# Record set
↓

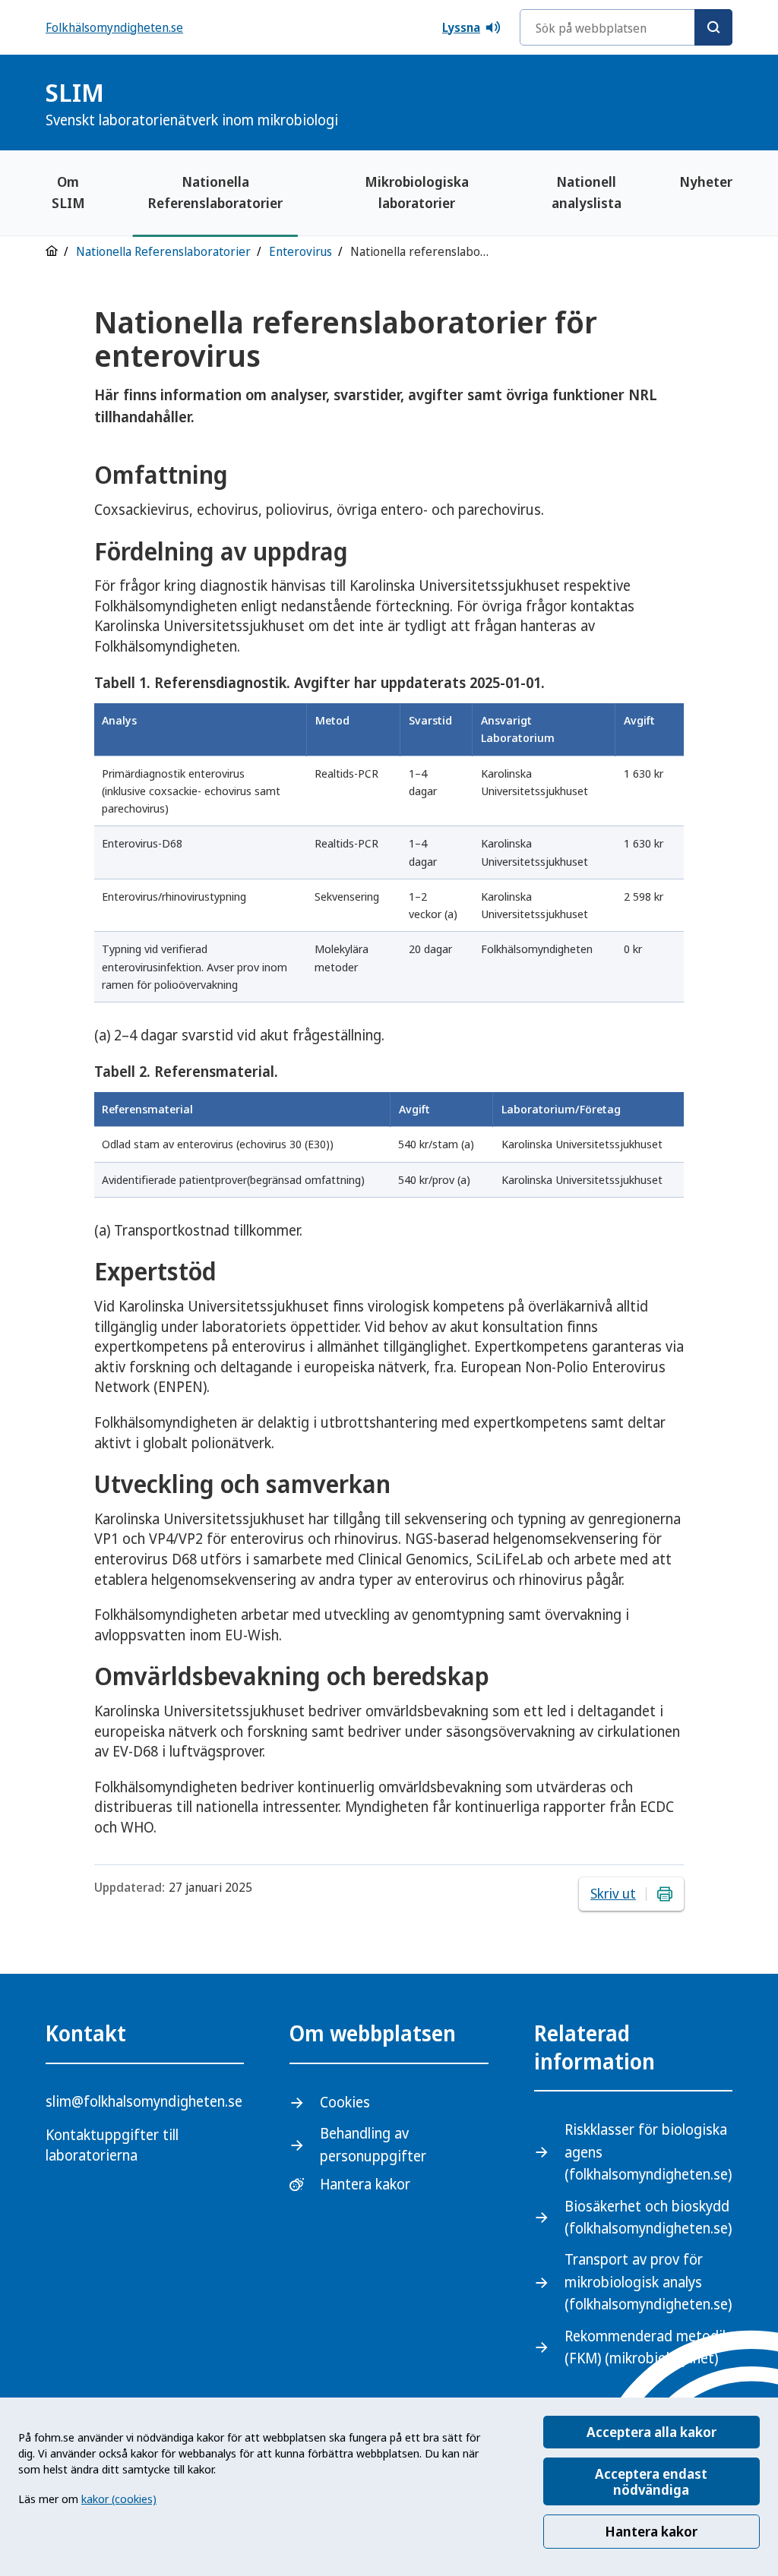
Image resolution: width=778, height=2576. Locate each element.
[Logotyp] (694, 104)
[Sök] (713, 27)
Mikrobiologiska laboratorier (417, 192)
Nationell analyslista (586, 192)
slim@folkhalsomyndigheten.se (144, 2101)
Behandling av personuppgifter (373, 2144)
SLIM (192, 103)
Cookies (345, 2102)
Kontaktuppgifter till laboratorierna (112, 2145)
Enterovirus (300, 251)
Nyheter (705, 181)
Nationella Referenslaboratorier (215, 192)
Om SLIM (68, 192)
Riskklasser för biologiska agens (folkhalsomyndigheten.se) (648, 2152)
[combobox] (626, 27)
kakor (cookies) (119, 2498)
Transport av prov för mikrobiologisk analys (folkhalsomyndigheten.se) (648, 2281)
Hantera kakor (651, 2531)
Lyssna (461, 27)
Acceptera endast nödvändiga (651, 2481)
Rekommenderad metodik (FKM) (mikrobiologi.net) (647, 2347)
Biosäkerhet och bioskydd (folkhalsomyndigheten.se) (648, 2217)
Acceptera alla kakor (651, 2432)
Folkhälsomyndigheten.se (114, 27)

↑
↓

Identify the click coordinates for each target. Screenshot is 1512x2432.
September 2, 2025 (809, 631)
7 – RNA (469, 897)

↑

# Action item
Nothing should appear in the answer except the lines above from the line with "SLIM (192, 103)" through the line with "Transport av prov", both included, written out exactly.

# Task solution
SLIM (192, 103)
Cookies (345, 2102)
Kontaktuppgifter till laboratorierna (112, 2145)
Enterovirus (300, 251)
Nyheter (705, 181)
Nationella Referenslaboratorier (215, 192)
Om SLIM (68, 192)
Riskklasser för biologiska agens (folkhalsomyndigheten.se) (648, 2152)
[combobox] (626, 27)
kakor (cookies) (119, 2498)
Transport av prov för mikrobiologisk analys (folkhalsomyndigheten.se) (648, 2281)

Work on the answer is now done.